Some have argued against LWD, citing costs of both the service itself and the potential risk of high lost-in-hole (LIH) cost. But in addition to improving ROP and the additional production outweighing the marginal added-service costs, LWD lowers drilling risk by allowing operators to monitor downhole drilling mechanics data that can identify borehole stability problems. It can be noted that no LIH events have been recorded in more than 50 shale gas wells employing advanced LWD techniques in laterals at the time of publication.

Additionally, real-time LWD azimuthal images can provide high-resolution structure mapping through improved depth matching of horizons. This assists in defining subsequent drilling targets in the play by improving the precision of the landing depth reference and thus enhancing an understanding of structure undulation and property variation.

Finally, the compressional, C-66 horizontal and C-55 vertical shears, and Stoneley measurements obtained from the LWD sonic tool enable direct calculation of the vertical and horizontal mechanical rock properties along the lateral. The computed outputs of elastic moduli, Poisson’s ratio, unconfined compressive strength, and minimum horizontal stress gradient are then used to enhance completion design via stage selection of similar stressed rocks, improved perforation cluster placement in the stages targeting the lowest stressed intervals, or by avoiding stage selection of non-productive intervals.

In addition to the Stoneley measurement’s use as a source for the C-55 vertical shear, it is also employed to identify and characterize borehole fractures via reflection analysis. Knowing whether fractures are open or healed is another critical input into completion design.

It is critically important to quantify the mechanical properties in these highly anisotropic environmentsbecause of all of the rock properties correlating to enhanced production; they are the most variable along the lateral. Microseismic data from the field clearly show that while the perforations were placed into the “brittle” high-stress interval, the fractures actually diverted into the nearby low-stress interval.

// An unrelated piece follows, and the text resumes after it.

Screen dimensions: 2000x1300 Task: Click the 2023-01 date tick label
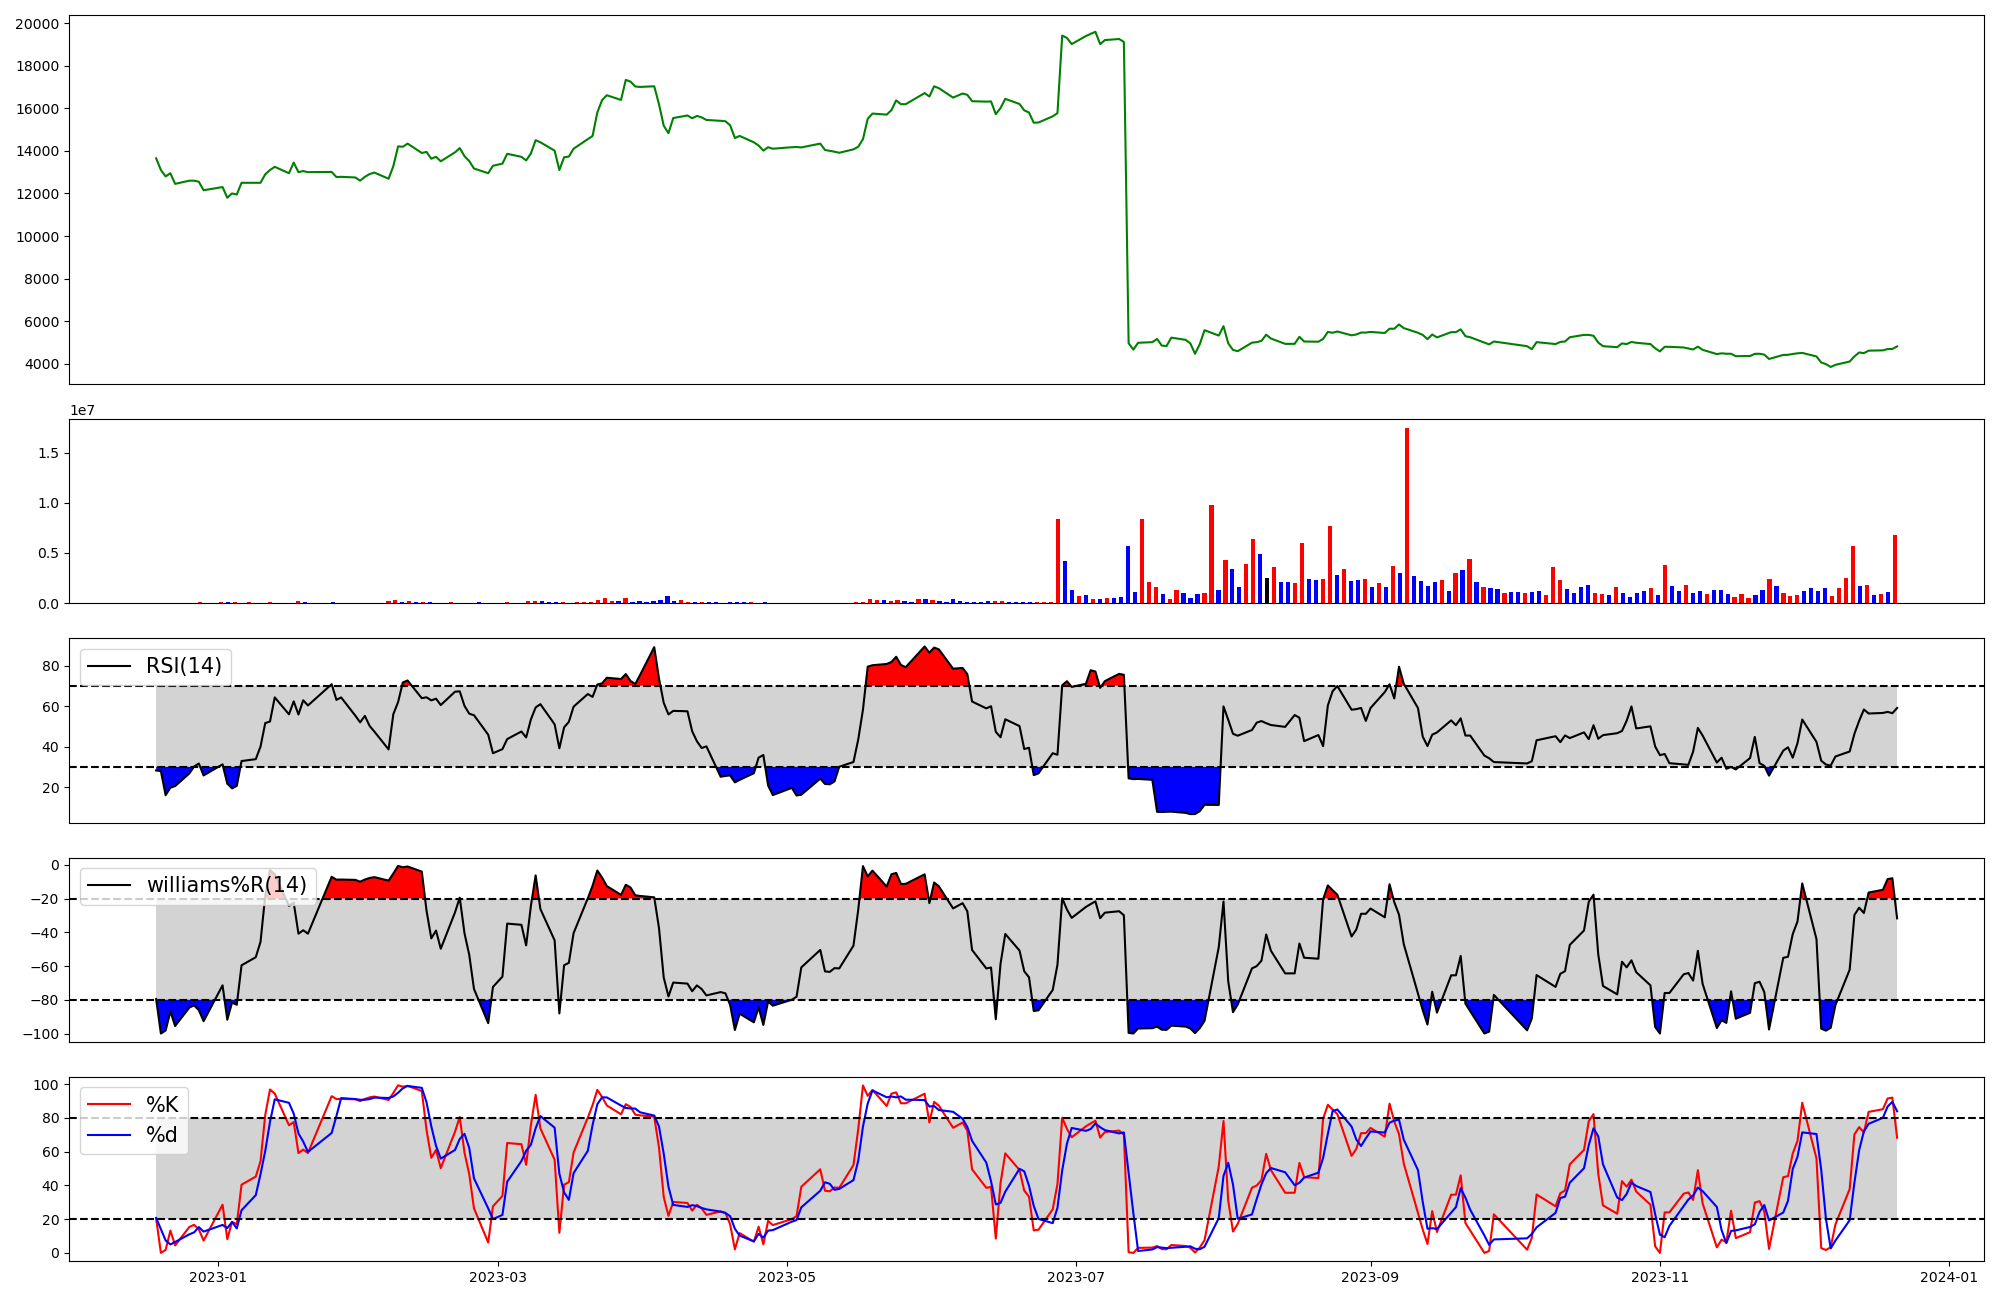tap(217, 1277)
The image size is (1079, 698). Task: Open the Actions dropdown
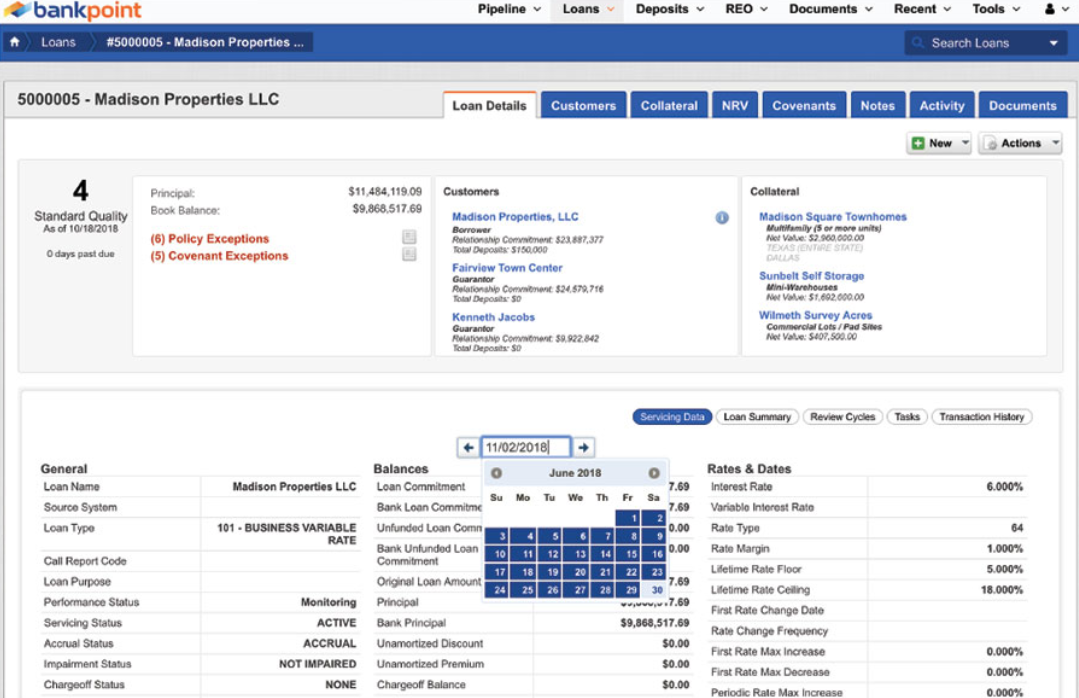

Unfortunately, without direct access via correctly placed perforations, near-well pinch-out in the high-stress rock will likely constrict the perforation channels, reducing or eliminating production in this stage. Total stage length and perforation cluster placement should be based on similar rock properties, similar stress, and hazard avoidance such as swelling clays.

Bottom-line results
LWD data also can be used to optimize frac stage design. The data are used to identify stress variability within each stage and across the well, avoid stimulating faults that can produce water or other hazards, target free gas, exploit fractures, and prevent swelling clays. These data assist in grouping like rock properties so perforations can be placed strategically to optimize production, avoiding faults while exploiting fractures.

A comparison of three-month production rates from similar wells placed at the beginning of field development shows significant improvement using LWD techniques. As always, there are some caveats. Exceptions to the assumptions presented can be the result of substantial variations in far-field formation properties that do not show up near the borehole. Thus, it becomes critical to further integrate post-production data with the entire field, including offsets, laterals, and the far field.

Increasingly, using LWD tools for real-time formation evaluation in horizontal shale gas wells is proving cost-effective, especially as industry moves away from the standard of using them not just to define a reservoir but to a new paradigm of full integration that includes completion design.

This article is based on paper SPE 139007-PP, “Unlocking the Secrets for Viable and Sustainable Shale Gas Development,” presented at the SPE Eastern Regional Meeting held in Morgan-town, W.Va., Oct. 12–14, 2010.